▸ **Work task**:
Among the entries beneath this sentence, how many lines include the word "tool"? Only the number is wanted.

▸ **Entries provided**:
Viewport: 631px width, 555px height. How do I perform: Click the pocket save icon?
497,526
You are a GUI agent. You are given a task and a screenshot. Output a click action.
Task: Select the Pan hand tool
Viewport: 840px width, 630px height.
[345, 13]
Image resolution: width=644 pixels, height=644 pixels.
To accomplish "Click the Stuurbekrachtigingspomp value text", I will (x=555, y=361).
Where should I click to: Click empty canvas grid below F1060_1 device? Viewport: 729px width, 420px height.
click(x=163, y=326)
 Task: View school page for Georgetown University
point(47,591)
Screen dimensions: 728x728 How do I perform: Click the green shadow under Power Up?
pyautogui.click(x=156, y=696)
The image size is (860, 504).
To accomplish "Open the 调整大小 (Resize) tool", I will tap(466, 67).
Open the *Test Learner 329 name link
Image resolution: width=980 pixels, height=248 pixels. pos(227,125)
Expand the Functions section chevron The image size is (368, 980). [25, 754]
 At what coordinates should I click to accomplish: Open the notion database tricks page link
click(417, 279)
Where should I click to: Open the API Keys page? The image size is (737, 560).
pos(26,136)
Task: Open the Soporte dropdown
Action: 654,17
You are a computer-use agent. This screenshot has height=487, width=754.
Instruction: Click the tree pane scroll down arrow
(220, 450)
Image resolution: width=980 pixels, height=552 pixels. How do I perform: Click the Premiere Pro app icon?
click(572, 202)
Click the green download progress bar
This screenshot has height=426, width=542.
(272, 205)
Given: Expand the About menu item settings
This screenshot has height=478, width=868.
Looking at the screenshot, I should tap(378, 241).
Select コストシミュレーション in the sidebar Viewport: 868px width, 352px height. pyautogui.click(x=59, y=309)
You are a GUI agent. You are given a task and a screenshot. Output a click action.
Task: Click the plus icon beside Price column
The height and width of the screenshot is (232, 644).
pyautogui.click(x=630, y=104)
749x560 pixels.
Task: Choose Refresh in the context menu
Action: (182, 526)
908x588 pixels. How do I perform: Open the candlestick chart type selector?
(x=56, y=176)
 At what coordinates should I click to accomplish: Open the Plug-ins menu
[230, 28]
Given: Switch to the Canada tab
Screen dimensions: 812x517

▸ **Answer space**:
2